Delay Discounting Fails to Predict Antidepressant Relapse in MDD
Key Clinical Summary
- Relapse risk remains high: About one-third of patients with major depressive disorder (MDD) relapse within 6 months of antidepressant medication discontinuation.
- Delay discounting elevated but not predictive: Patients with remitted MDD showed higher delay discounting than controls, but this did not predict relapse after stopping antidepressant medication.
- Limited prognostic utility: Neither baseline delay discounting nor early changes following antidepressant discontinuation were associated with depressive relapse.
A new multi-site study published in Molecular Psychiatry suggests that while delay discounting is elevated in patients with remitted major depressive disorder (MDD), it neither changes after antidepressant medication discontinuation nor predicts subsequent depressive relapse, limiting its clinical utility as a prognostic tool.
Study Findings
The study enrolled 97 adults with remitted MDD who were receiving antidepressant medication and planning discontinuation, along with 54 matched controls without a lifetime history of MDD. Delay discounting was measured at baseline and again within 6 months after antidepressant discontinuation in the MDD group, with participants followed for depressive relapse over 6 months.
At baseline, individuals with remitted MDD demonstrated significantly higher delay discounting compared with controls (p < 0.05; Cohen’s d = 0.34). Higher discounting, which reflected a stronger preference for smaller immediate rewards over larger delayed ones, was also modestly correlated with greater depressive symptom severity (Spearman ρ = 0.24).
Despite these baseline differences, delay discounting did not significantly change after antidepressant discontinuation. Predictive modeling showed that neither baseline delay discounting nor early changes after stopping medication were associated with subsequent depressive relapse during the 6-month follow-up.
Clinical Implications
For mental health care providers managing antidepressant discontinuation in patients with remitted MDD, these findings suggest that delay discounting has limited value as a prognostic tool. Although elevated delay discounting may reflect residual, sub-clinical features of depression, it does not appear to track illness trajectory during medication withdrawal.
Though behavioral markers linked to serotonergic function, such as delay discounting, have been hypothesized as accessible predictors of relapse risk, the absence of predictive utility in this study indicates that clinicians should be cautious about relying on reward-based decision-making measures when assessing relapse vulnerability.
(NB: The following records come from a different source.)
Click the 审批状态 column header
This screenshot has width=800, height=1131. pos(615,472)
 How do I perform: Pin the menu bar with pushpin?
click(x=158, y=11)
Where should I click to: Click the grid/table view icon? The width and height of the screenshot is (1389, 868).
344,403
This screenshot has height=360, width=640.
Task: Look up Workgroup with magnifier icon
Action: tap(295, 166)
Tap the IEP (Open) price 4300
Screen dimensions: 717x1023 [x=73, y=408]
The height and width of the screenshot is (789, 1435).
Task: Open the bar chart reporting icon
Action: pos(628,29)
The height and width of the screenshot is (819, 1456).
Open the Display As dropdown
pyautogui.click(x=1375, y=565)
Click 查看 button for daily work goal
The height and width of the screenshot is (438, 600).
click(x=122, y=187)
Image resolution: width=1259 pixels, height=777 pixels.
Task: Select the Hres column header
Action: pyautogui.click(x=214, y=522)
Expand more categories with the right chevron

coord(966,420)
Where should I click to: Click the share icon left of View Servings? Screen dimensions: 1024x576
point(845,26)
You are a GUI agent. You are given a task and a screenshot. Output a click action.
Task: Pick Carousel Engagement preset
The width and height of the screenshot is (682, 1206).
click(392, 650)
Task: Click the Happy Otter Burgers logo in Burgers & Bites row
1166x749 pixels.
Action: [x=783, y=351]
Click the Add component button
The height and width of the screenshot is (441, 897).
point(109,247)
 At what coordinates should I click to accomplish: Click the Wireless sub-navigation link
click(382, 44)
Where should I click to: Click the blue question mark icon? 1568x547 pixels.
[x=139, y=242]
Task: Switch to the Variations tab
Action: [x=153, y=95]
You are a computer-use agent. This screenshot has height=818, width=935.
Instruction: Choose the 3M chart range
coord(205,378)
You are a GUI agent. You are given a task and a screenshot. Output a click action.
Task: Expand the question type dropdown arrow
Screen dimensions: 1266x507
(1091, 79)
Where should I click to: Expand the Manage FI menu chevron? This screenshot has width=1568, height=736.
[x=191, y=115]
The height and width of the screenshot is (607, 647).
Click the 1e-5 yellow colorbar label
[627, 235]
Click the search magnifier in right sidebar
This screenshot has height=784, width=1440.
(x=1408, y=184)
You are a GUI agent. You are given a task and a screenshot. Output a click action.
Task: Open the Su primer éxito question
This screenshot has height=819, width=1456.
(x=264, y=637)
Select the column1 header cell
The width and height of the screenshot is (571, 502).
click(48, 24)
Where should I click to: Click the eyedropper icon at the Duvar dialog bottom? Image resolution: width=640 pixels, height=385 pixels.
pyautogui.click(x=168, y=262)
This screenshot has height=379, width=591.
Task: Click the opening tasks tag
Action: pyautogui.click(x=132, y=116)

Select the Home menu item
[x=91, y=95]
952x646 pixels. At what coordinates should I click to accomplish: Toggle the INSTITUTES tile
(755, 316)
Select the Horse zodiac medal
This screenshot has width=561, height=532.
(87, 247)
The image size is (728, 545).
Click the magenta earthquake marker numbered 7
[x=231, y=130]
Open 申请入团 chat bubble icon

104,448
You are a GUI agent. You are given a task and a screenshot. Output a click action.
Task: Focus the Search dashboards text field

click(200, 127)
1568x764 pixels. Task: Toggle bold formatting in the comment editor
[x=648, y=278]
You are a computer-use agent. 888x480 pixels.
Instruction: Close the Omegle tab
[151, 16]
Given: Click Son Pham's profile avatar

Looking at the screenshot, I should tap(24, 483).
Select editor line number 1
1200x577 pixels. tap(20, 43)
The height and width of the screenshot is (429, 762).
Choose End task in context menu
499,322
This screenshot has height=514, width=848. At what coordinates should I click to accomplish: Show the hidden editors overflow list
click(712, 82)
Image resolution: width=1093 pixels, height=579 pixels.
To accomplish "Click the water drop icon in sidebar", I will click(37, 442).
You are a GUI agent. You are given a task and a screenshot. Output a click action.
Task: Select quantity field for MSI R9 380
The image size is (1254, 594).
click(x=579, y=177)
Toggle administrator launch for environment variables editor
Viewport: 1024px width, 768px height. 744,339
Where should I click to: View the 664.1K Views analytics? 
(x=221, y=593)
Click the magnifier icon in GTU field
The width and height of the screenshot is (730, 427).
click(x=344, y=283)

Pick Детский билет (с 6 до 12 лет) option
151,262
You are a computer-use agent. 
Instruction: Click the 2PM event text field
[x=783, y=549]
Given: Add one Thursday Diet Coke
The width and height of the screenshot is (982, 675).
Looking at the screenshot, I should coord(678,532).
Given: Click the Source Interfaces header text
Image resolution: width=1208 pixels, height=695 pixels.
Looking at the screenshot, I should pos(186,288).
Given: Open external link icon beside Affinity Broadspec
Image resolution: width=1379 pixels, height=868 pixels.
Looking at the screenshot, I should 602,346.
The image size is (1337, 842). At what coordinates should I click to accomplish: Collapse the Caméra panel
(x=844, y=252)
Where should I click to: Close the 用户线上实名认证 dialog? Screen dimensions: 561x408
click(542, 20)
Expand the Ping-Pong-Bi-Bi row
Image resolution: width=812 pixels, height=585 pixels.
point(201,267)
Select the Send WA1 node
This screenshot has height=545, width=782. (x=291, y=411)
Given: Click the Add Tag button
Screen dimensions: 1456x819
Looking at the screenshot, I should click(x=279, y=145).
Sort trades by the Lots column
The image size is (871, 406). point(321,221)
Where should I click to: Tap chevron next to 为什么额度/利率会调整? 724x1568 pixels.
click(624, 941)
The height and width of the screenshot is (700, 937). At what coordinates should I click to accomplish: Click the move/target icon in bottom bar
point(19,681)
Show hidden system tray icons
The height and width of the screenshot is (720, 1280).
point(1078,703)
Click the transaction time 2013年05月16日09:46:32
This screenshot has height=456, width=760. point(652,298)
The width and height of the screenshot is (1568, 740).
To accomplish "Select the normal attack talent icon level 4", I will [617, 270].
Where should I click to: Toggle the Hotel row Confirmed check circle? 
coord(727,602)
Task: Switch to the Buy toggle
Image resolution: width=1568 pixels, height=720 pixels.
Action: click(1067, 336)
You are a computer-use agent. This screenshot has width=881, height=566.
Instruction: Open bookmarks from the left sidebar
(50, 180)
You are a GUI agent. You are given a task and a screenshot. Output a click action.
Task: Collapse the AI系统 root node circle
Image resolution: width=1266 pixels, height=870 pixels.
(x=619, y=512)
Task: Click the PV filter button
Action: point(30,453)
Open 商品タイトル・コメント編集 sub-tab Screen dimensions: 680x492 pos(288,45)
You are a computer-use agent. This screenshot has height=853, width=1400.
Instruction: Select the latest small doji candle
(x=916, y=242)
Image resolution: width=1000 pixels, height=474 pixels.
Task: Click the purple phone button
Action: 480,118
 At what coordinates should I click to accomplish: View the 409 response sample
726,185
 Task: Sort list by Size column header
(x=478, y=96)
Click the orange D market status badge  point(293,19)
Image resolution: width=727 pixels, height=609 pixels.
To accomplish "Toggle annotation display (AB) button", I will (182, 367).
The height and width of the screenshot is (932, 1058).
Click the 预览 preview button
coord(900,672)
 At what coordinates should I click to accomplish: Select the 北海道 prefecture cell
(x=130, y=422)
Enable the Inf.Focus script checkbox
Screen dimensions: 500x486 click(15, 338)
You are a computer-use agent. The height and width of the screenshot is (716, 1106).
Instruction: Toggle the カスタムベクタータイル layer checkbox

The findings also underscore the complexity of depressive relapse mechanisms, which may not be captured by single behavioral constructs.
Expert Commentary
The researchers acknowledged that the study’s limited 6-month follow-up period may have impacted their ability to accurately predict risk of relapse, as some patients may have relapsed outside of the follow-up window. “Nevertheless, our null finding suggests that, if discounting is indeed a trait-level vulnerability factor for MDD, this effect is too small to be clinically meaningful over short-term follow up,” concluded Doron Elad, PhD, Ruth and Bruce Rappaport Faculty of Medicine, Technion-Israel Institute of Technology, Haifa, Israel, and study coauthors.